From dealing with death to the birth of new art
Centquatre or “104,” so named because of its address at 104 Rue d’Aubervilliers, was constructed by the Church in 1873, but the Municipal Funeral Service took over the building in 1905 as a sort of giant funeral home for all of Paris. In 1993 the burial process was decentralized, and the building eventually closed in 1997.
Work began on transforming the site into a space for artists nearly a decade later. Centquatre opened to the public in October 2008. This year (2009), almost 200 artists from around the world will have the opportunity to take up temporary residence in one of the center’s 18 studios.
Discovering the artists at work
Although visitors cannot wander through the work spaces as they please, the artists’ often throw open their doors to show off their latest works or even let the public participate in the creative process.
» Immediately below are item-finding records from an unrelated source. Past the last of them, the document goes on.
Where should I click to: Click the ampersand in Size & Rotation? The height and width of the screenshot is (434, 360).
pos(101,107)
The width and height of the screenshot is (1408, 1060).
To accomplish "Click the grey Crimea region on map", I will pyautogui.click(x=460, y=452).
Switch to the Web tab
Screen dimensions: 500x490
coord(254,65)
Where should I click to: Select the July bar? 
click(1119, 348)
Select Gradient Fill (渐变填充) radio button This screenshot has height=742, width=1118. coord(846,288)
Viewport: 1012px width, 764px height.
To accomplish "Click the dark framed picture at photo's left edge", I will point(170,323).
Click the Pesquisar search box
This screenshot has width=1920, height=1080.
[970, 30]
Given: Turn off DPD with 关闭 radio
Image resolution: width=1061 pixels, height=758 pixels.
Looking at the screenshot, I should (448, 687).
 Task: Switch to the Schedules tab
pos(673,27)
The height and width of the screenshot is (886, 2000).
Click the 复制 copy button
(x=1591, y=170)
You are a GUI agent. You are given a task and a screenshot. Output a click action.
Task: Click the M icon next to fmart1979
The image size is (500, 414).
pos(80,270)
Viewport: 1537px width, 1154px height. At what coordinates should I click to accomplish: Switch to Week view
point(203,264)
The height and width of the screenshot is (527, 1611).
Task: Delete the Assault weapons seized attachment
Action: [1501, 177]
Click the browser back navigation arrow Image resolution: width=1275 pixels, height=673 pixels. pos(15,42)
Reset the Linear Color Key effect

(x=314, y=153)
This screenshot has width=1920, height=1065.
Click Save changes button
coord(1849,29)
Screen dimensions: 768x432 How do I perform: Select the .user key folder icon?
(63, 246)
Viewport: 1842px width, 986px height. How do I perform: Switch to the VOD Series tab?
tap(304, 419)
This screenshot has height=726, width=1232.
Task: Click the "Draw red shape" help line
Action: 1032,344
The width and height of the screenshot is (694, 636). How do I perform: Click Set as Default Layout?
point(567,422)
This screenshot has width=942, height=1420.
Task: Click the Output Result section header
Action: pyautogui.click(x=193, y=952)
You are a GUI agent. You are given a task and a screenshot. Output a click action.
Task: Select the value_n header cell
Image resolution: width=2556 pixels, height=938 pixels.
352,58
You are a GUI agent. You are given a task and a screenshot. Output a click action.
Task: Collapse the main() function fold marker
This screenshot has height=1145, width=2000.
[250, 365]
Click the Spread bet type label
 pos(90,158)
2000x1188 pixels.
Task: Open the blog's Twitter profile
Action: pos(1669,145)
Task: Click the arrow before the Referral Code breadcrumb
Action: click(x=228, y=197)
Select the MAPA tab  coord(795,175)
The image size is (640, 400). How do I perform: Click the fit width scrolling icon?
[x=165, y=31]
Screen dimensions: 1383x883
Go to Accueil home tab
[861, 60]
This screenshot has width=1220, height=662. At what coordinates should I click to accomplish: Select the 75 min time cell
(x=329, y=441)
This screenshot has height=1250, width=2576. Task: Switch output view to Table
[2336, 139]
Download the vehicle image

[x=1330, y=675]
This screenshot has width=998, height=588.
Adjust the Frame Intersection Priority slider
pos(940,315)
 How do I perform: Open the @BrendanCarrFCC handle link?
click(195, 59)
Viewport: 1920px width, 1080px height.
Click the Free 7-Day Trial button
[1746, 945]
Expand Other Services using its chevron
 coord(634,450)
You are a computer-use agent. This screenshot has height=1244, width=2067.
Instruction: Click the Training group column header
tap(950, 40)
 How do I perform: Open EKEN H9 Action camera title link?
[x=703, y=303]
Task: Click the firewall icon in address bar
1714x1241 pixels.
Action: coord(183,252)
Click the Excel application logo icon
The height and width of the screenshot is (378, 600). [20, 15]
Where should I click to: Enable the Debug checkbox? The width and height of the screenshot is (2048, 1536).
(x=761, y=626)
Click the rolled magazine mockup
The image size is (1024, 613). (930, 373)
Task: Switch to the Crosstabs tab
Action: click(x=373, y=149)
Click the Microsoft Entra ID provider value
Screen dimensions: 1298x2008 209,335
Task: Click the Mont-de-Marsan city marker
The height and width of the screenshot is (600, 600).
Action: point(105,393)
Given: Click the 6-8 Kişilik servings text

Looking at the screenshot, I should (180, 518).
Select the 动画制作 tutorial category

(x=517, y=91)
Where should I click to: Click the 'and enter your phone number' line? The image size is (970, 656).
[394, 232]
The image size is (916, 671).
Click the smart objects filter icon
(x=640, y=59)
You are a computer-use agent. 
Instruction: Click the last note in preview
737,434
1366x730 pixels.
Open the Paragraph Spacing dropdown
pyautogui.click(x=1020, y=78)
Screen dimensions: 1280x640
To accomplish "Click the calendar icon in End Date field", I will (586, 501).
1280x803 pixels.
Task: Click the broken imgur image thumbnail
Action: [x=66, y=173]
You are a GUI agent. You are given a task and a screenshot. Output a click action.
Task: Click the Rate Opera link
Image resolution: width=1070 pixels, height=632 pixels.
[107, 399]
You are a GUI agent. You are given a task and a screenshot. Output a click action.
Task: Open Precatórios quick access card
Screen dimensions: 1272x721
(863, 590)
Just last week (May 2009), visitors mingled in the main hall of the Centquatre under murals created by the Peruvian artist Juan Diego Vergara. A few doors down, actors held an open rehearsal for the plays “Phèdre” and “Hippolyte,” to be performed in October 2009.
Events vary by the day, so check the agenda online to find out what’s going on during your visit. Pay special attention to those marked with a “G” for “gratuit” (free). Most studio openings take place late in the afternoon, and there tend to be more events on Fridays and weekends.
Show me more Centquatre!
Centquatre also offers three tours each week for a very-manageable 5 €. A general tour takes place on Sundays at 3 PM, the history and architecture tour is Saturdays at 4 PM, and tours conducted by neighborhood residents take place Sundays at 4 PM.
The center is a bit off the beaten path but easily reachable by metro line 7 (station Riquet). Centquatre is open every day, except Monday, from 11 AM to 9 PM; it closes at 11 PM on Friday and Saturday.